▶ [Your task] In the data below, find the line that contains "User manuals (572, 508)" and the line that contains "Donate (317, 13)". Copy both, plus every line between them, exactly.

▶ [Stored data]

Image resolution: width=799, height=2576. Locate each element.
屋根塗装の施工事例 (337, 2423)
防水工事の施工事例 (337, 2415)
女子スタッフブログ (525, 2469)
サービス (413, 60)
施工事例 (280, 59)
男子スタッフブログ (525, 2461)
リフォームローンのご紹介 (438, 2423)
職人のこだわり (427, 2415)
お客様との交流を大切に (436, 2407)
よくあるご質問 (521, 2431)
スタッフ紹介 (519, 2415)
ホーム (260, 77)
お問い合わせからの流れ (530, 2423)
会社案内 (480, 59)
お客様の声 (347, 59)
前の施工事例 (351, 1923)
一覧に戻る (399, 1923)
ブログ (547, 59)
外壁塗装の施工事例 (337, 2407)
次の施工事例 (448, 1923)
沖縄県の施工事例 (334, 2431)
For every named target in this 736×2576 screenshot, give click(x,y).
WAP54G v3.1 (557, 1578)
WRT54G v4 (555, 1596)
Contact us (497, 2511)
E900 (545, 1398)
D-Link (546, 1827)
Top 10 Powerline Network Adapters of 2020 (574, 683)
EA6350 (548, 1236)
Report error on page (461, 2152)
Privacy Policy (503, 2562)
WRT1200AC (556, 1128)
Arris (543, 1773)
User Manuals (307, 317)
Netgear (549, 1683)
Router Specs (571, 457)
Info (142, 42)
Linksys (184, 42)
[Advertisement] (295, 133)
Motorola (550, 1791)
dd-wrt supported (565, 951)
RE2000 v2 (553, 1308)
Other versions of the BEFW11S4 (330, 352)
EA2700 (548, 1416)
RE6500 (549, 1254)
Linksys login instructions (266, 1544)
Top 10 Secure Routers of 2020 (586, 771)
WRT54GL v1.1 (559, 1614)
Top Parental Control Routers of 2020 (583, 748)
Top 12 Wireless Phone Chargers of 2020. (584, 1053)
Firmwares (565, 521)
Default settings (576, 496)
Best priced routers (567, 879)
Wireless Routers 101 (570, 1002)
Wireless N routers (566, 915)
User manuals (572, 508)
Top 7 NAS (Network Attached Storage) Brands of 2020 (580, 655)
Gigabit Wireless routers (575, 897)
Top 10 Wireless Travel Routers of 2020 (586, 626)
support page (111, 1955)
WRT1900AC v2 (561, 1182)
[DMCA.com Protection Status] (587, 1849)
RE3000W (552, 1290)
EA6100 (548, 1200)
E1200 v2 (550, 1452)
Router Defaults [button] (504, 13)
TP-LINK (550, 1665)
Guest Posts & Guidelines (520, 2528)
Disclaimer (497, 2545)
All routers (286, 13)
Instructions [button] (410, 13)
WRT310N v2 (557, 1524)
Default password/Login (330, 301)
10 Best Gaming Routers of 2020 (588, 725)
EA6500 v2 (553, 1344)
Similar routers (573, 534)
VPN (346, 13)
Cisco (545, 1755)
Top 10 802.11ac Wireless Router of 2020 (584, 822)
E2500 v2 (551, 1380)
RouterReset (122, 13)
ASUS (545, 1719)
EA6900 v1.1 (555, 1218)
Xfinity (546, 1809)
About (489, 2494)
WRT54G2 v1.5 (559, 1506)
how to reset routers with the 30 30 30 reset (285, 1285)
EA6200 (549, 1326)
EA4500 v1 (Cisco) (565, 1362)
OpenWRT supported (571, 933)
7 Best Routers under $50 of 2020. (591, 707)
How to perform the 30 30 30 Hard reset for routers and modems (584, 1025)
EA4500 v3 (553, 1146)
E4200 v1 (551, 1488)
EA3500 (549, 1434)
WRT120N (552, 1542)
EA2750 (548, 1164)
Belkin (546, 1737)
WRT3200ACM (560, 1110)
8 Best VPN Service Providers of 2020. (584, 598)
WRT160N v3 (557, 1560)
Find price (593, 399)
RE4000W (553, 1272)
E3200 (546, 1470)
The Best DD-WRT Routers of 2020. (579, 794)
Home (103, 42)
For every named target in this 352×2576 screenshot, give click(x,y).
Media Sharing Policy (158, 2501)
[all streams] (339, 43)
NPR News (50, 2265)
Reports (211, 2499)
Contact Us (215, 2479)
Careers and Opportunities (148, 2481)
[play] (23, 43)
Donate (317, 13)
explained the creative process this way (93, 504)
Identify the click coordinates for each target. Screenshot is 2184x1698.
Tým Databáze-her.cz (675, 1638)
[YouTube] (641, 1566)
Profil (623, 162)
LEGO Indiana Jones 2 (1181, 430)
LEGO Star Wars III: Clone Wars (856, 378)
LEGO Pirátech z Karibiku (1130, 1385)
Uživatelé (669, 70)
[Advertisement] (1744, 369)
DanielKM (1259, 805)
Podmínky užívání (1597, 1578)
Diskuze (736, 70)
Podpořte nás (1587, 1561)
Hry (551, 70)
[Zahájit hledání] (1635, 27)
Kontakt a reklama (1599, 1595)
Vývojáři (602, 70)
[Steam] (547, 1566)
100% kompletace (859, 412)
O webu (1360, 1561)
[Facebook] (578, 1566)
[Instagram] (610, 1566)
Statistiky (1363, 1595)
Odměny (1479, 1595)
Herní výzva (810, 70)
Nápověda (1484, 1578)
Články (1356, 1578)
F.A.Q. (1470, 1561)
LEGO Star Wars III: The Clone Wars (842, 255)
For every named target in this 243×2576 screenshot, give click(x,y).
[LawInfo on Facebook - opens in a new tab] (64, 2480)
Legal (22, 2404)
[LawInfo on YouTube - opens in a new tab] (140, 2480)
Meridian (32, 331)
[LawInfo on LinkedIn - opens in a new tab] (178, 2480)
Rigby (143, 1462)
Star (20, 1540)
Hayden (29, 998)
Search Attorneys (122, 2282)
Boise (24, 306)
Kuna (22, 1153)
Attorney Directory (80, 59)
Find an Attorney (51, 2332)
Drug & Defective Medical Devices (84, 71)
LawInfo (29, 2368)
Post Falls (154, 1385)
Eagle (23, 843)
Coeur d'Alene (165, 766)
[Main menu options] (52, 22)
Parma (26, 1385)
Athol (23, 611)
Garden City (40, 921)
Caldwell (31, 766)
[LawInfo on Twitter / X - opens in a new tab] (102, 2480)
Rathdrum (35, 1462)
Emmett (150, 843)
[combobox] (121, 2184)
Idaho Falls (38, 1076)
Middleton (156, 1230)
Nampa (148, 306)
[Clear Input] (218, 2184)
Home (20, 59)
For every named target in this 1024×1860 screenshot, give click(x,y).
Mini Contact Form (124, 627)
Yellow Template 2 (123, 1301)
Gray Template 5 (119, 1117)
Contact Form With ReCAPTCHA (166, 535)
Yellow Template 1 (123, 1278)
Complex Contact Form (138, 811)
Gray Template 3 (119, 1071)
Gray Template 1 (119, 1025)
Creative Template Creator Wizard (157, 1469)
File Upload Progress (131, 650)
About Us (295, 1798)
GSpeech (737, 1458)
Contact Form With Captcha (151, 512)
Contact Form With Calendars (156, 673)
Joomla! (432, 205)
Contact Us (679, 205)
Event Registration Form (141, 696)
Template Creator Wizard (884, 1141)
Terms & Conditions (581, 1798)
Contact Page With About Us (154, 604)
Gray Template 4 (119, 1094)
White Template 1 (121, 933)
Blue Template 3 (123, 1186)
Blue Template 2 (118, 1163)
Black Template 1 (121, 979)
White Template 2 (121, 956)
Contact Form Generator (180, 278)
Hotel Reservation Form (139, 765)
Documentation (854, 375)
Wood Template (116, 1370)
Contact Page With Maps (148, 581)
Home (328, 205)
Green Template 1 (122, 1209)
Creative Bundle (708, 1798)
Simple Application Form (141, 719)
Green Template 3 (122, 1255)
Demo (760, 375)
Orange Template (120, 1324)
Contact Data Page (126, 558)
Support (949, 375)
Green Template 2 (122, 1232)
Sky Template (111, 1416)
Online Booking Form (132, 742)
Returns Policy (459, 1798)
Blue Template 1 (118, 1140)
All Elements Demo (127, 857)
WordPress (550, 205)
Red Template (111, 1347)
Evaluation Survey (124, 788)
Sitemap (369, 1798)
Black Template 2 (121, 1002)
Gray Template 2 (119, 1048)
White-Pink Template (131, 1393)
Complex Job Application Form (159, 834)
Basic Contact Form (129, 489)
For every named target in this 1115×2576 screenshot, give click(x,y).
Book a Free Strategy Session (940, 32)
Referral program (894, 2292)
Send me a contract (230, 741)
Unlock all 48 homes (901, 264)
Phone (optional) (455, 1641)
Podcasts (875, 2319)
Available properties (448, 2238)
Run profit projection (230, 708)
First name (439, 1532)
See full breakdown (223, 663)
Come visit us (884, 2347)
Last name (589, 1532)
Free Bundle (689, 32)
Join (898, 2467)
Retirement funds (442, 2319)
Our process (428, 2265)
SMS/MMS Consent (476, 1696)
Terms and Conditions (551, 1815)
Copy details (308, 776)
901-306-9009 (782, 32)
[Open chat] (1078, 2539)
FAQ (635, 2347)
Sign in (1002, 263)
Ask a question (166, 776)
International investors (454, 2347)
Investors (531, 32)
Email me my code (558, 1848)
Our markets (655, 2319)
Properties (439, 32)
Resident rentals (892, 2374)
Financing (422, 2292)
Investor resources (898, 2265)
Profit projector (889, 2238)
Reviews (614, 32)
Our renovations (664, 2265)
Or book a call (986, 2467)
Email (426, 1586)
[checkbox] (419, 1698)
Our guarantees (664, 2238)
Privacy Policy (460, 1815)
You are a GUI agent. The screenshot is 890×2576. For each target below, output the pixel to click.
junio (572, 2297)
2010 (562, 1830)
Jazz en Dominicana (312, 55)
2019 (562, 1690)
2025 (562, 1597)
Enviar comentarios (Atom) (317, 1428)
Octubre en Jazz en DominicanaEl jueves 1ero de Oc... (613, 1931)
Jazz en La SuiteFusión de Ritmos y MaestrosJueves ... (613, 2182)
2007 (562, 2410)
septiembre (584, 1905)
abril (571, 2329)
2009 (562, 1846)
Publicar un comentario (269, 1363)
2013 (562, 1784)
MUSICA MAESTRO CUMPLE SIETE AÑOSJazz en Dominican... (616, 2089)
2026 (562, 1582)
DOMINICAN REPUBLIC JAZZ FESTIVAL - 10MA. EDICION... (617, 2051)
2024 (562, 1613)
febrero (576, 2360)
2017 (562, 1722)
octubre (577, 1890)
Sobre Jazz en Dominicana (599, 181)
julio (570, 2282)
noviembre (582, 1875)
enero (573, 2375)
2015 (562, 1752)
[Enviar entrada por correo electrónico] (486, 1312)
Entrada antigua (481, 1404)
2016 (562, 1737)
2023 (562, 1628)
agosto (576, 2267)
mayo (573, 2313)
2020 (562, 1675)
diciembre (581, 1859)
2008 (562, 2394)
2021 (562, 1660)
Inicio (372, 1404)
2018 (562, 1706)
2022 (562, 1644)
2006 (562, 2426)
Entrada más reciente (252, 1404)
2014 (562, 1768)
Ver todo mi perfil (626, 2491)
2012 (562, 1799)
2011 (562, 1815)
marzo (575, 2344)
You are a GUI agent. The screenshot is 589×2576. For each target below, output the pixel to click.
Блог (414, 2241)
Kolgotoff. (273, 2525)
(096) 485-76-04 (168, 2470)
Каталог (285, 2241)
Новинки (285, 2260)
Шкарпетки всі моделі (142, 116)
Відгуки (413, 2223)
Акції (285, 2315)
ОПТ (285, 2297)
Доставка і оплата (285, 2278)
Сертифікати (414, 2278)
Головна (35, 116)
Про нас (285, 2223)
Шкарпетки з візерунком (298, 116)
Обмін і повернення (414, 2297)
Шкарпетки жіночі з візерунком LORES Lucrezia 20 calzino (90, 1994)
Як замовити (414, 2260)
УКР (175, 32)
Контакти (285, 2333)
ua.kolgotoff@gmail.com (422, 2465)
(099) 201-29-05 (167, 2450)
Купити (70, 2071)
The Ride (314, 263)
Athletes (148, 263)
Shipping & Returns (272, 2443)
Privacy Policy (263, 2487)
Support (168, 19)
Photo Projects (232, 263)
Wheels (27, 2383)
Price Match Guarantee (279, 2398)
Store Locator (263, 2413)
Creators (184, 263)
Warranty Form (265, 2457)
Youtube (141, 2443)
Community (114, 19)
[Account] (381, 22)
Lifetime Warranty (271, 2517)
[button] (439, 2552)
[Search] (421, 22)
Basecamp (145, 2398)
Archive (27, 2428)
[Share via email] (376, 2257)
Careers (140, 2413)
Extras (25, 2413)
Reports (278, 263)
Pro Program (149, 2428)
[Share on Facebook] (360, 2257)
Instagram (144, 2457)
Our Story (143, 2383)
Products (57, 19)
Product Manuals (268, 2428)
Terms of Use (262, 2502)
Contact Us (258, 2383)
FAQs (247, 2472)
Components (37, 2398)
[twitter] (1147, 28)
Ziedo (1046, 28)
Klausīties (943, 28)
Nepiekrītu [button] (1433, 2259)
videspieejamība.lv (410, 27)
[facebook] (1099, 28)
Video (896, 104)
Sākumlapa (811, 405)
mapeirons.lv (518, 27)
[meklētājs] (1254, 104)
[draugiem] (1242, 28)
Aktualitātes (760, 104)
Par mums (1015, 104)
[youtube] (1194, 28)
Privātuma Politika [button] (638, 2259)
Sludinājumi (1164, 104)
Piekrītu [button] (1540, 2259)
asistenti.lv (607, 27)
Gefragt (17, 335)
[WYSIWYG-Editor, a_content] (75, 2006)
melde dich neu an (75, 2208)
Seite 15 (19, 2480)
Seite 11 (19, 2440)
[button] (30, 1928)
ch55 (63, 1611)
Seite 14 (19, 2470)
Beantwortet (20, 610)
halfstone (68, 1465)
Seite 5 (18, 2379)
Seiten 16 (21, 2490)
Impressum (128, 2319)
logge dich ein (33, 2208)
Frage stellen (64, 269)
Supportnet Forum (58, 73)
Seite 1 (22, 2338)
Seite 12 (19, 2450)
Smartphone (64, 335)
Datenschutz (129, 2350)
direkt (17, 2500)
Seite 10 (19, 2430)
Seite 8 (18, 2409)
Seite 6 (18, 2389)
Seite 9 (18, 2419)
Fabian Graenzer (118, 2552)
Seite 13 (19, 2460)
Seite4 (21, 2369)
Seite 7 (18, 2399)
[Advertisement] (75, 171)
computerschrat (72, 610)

▶ [Answer for this exercise]
User manuals (572, 508)
Top 7 NAS (Network Attached Storage) Brands of 2020 (580, 655)
Gigabit Wireless routers (575, 897)
Top 10 Wireless Travel Routers of 2020 (586, 626)
support page (111, 1955)
WRT1900AC v2 (561, 1182)
[DMCA.com Protection Status] (587, 1849)
RE3000W (552, 1290)
EA6100 (548, 1200)
E1200 v2 (550, 1452)
Router Defaults [button] (504, 13)
TP-LINK (550, 1665)
Guest Posts & Guidelines (520, 2528)
Disclaimer (497, 2545)
All routers (286, 13)
Instructions [button] (410, 13)
WRT310N v2 (557, 1524)
Default password/Login (330, 301)
10 Best Gaming Routers of 2020 (588, 725)
EA6500 v2 (553, 1344)
Similar routers (573, 534)
VPN (346, 13)
Cisco (545, 1755)
Top 10 802.11ac Wireless Router of 2020 (584, 822)
E2500 v2 (551, 1380)
RouterReset (122, 13)
ASUS (545, 1719)
EA6900 v1.1 (555, 1218)
Xfinity (546, 1809)
About (489, 2494)
WRT54G2 v1.5 (559, 1506)
how to reset routers with the 30 30 30 reset (285, 1285)
EA6200 (549, 1326)
EA4500 v1 (Cisco) (565, 1362)
OpenWRT supported (571, 933)
7 Best Routers under $50 of 2020. (591, 707)
How to perform the 30 30 30 Hard reset for routers and modems (584, 1025)
EA4500 v3 (553, 1146)
E4200 v1 (551, 1488)
EA3500 (549, 1434)
WRT120N (552, 1542)
EA2750 (548, 1164)
Belkin (546, 1737)
WRT3200ACM (560, 1110)
8 Best VPN Service Providers of 2020. (584, 598)
WRT160N v3 (557, 1560)
Find price (593, 399)
RE4000W (553, 1272)
E3200 (546, 1470)
The Best DD-WRT Routers of 2020. (579, 794)
Home (103, 42)
For every named target in this 352×2576 screenshot, give click(x,y).
Media Sharing Policy (158, 2501)
[all streams] (339, 43)
NPR News (50, 2265)
Reports (211, 2499)
Contact Us (215, 2479)
Careers and Opportunities (148, 2481)
[play] (23, 43)
Donate (317, 13)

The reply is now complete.